• [Task directions] Copy the entries from the start through the line that contains "Action: coord(234,59)", substituting "side panel" for "sidebar" and keeping everything else unchanged. Leave the pictures out of your answer.

• [Data]
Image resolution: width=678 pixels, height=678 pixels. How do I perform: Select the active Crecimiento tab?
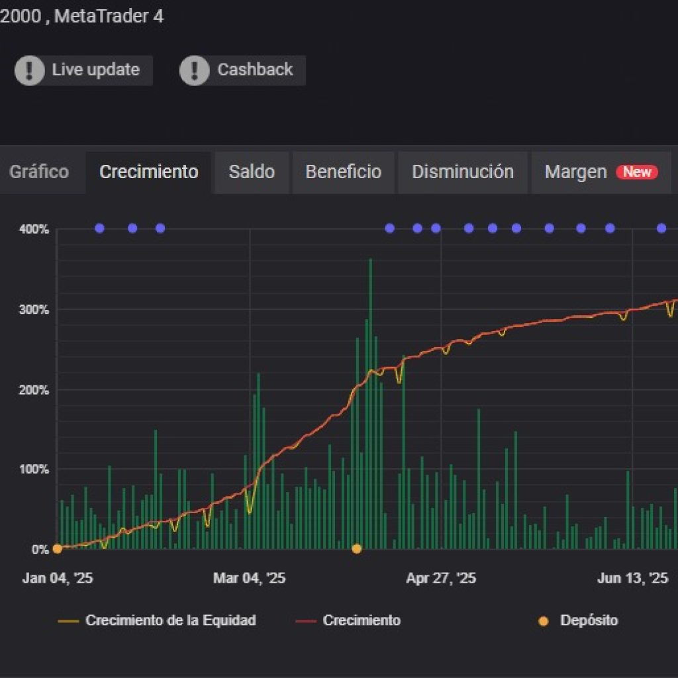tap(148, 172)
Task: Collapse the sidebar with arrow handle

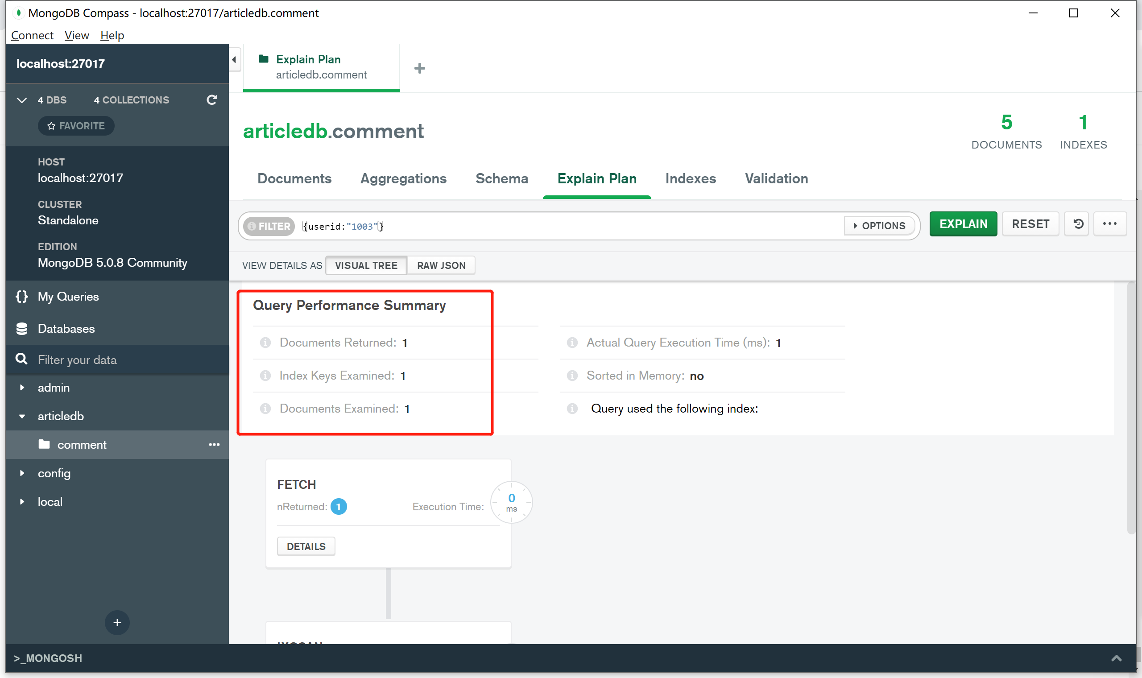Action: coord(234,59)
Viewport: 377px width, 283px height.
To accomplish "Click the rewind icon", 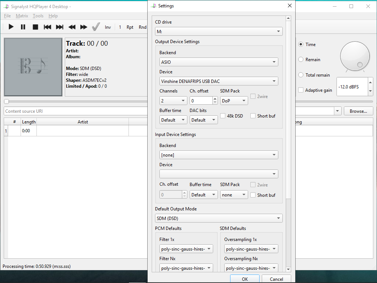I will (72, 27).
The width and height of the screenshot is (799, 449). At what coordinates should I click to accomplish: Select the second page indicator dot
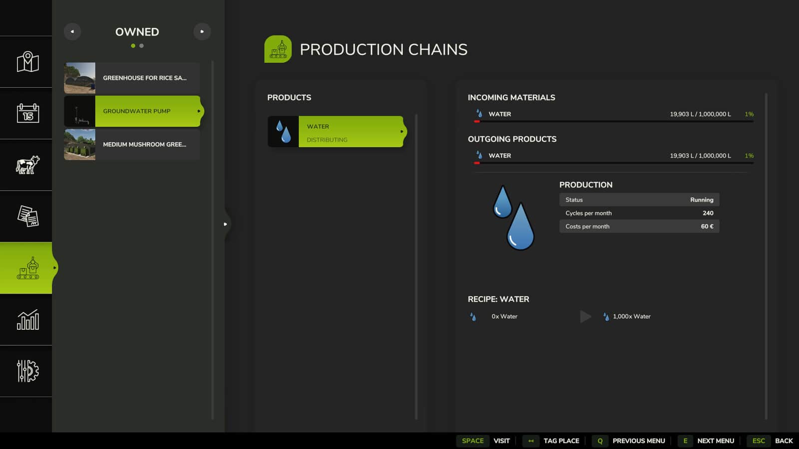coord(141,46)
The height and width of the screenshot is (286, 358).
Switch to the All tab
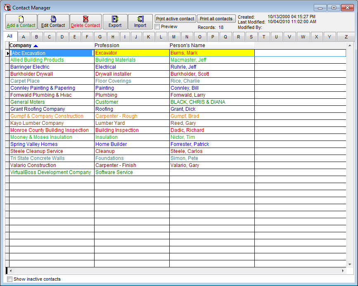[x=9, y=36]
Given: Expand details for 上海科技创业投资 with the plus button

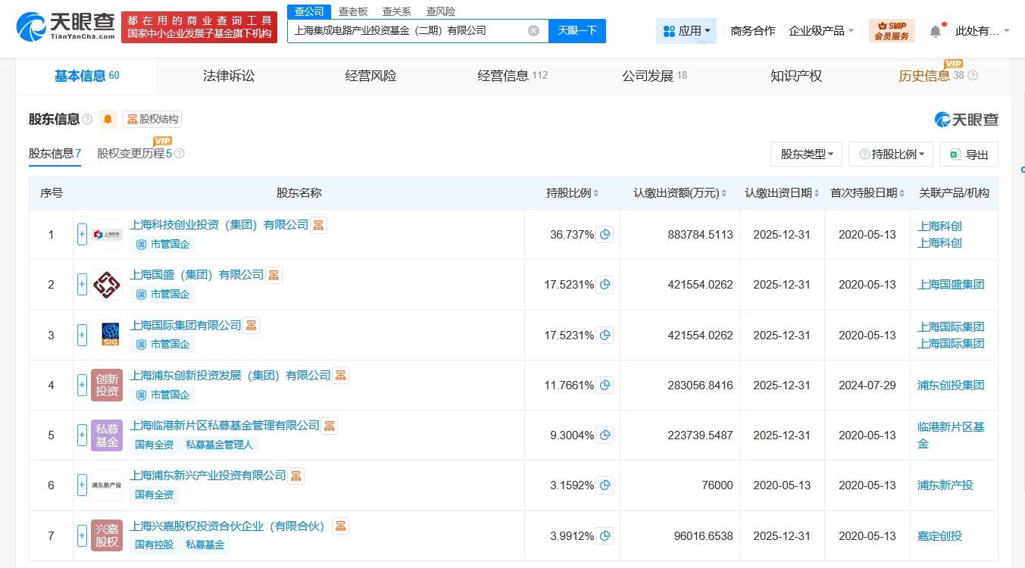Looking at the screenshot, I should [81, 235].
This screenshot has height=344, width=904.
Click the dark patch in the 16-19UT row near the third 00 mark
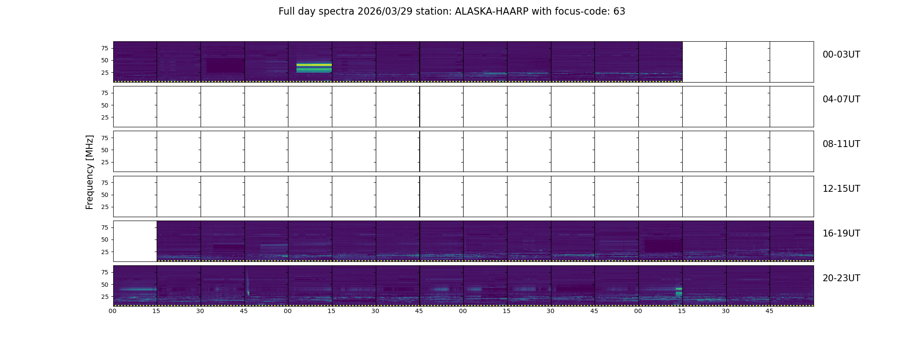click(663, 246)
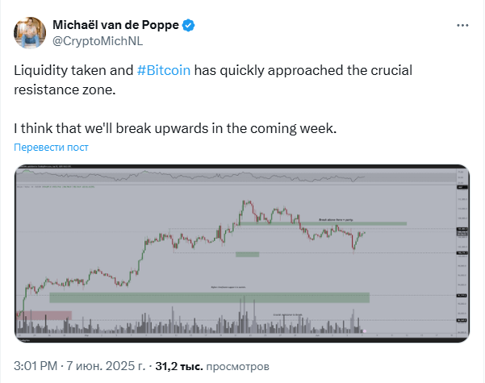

• [Full output]
Image resolution: width=678 pixels, height=678 pixels. How do I perform: Select the active Crecimiento tab?
tap(148, 172)
Task: Collapse the side panel with arrow handle

Action: coord(234,59)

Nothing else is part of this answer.